Gaelic (was Re: Fave Conlangs WAS: Silindion)
From: | J Y S Czhang <czhang23@...> |
Date: | Wednesday, March 27, 2002, 5:17 |
In a message dated 3/26/02 06.14.28 AM, ray.brown@FREEUK.COM writes:
>Gaelic actually has rules and is considerably more consistent than English
>(which ain't hard) - it's just that rules are quite different from those
>of the (over)familiar western European languages. That it has its own
>idiosyncratic system makes it one of the more intriguing IMHO.
I stand corrected.
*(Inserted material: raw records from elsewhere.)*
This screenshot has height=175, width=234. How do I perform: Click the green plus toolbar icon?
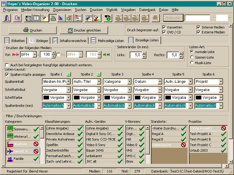(x=107, y=18)
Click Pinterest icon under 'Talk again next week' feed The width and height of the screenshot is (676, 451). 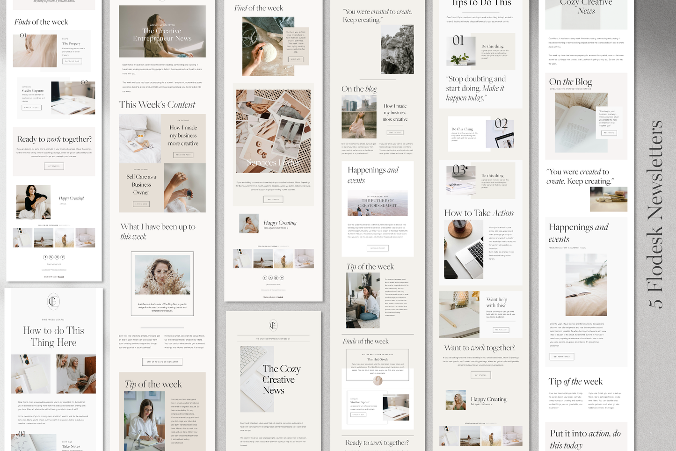tap(282, 277)
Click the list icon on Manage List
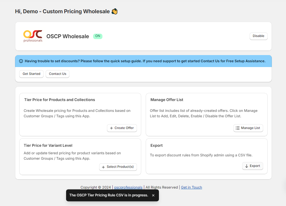 tap(238, 128)
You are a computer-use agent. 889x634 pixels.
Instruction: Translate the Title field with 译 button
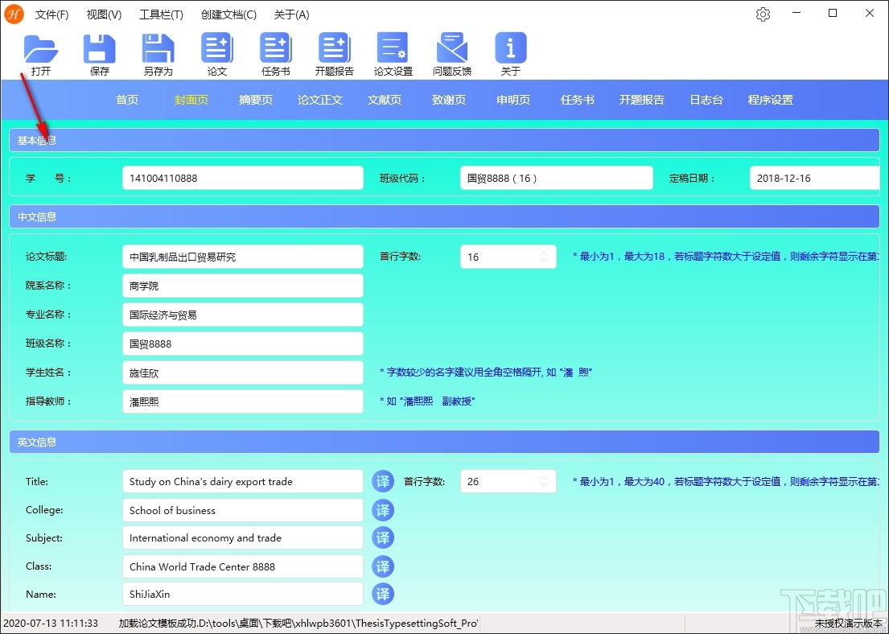pos(383,481)
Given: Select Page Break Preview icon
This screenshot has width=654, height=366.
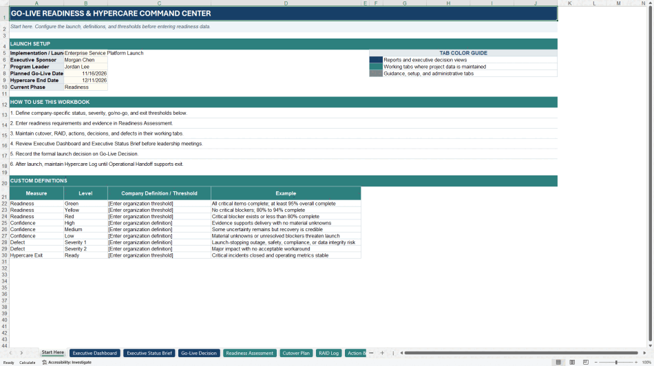Looking at the screenshot, I should pyautogui.click(x=586, y=363).
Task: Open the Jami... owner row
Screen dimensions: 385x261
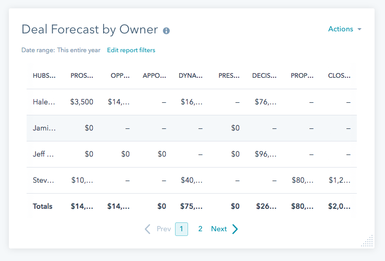Action: pyautogui.click(x=44, y=128)
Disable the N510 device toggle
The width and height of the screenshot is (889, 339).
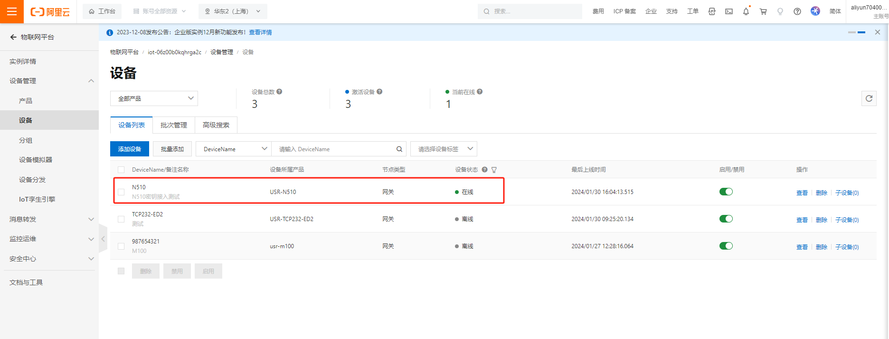tap(726, 192)
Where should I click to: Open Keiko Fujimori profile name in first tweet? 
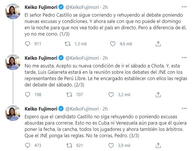click(41, 7)
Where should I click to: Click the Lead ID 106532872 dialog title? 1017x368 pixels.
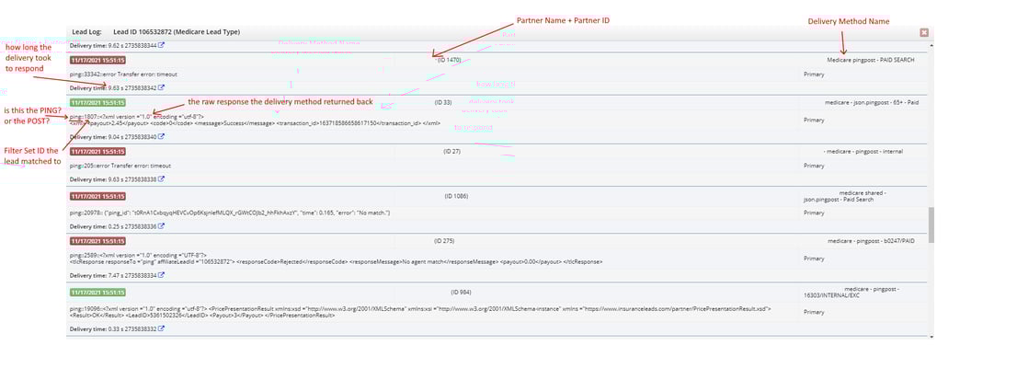coord(176,31)
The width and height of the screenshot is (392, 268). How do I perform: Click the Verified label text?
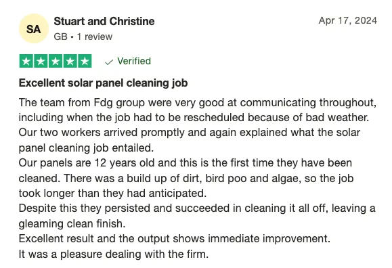point(134,61)
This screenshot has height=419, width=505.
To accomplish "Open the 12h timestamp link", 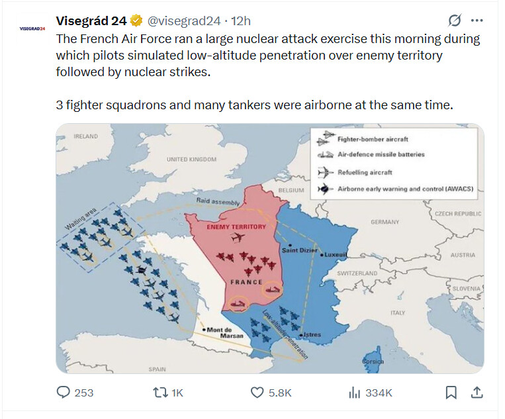I will pos(241,21).
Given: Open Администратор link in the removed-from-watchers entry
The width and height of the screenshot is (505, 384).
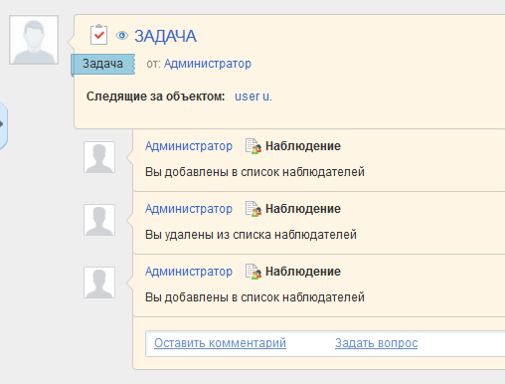Looking at the screenshot, I should [189, 209].
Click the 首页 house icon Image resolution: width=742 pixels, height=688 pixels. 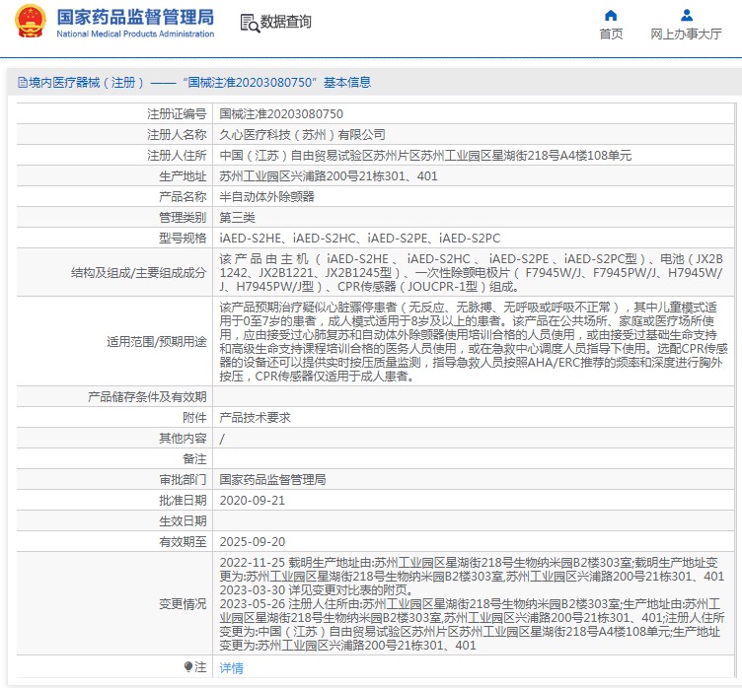pos(611,15)
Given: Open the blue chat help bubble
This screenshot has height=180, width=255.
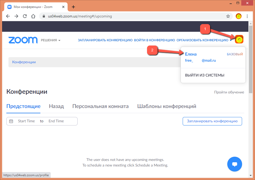Looking at the screenshot, I should click(234, 164).
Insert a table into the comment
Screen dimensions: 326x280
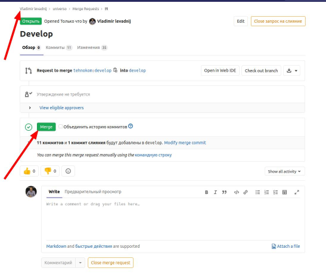pos(285,192)
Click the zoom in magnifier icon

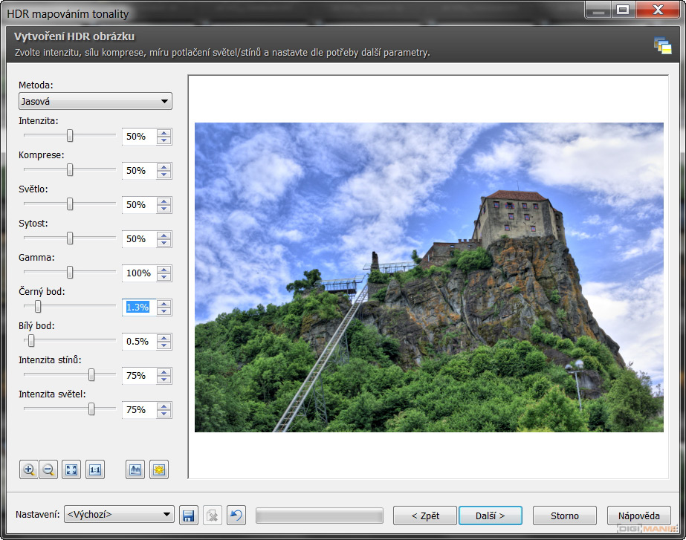coord(29,469)
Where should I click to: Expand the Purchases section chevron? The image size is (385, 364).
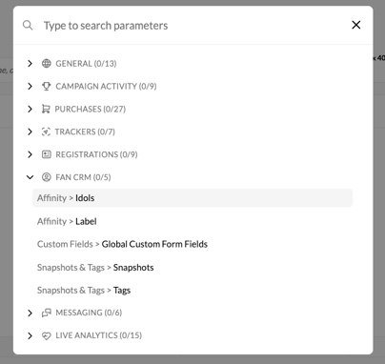point(30,109)
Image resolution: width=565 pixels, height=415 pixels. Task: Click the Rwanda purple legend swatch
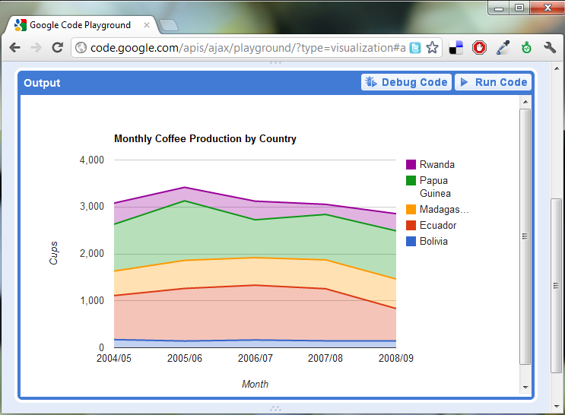coord(411,164)
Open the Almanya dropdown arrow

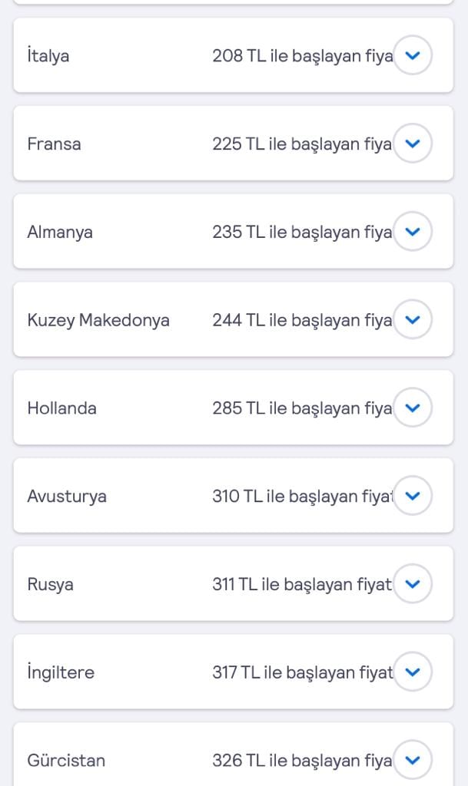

I have actually taken a closer look into this & now
see that there has been an Anglocentric perception fostered by all those
books and whatnot that just state "Gaelic is not blah-blah, etc". ::pisszt
nauw cuz 'e made a _bad_, esp'ly since I likes James Joyce ... & Joyce ,
maaaan!, was a bloody fime-lingey-mangaler indeedie... made blimey-fun of
the breedin' Limeys ... re-Joyceing::
Hanuman Zhang {HANoomaan JAHng} /'hanuma~n dZa'hN/
~§~
"...So what is life for? Life is for beauty and substance and sound and
colour; and even those are often forbidden by law [socio-cultural
conventions]. . . . Why not be free and live your own life? Why follow other
people's rules and live to please others?..." ~Lieh-Tzu/Liezi, Taoist Sage
(c. 450- c. 375 BCE)
_Ars imitatur Naturam in sua operatione._ <from Latin> = "Art is the
imitation of Nature in her manner of operation." It turns out that Chaos is
nature's creativity: "The most beautiful order is a heap of sweepings piled
up at random." ~ Heraclitus, c. 500 BCE
~§~ jinsei to iu mono wa, kinchou na geijyutsu to ieru deshou ~§~
<from Japanese> = lit. "one can probably say that 'life' is a precious
artform")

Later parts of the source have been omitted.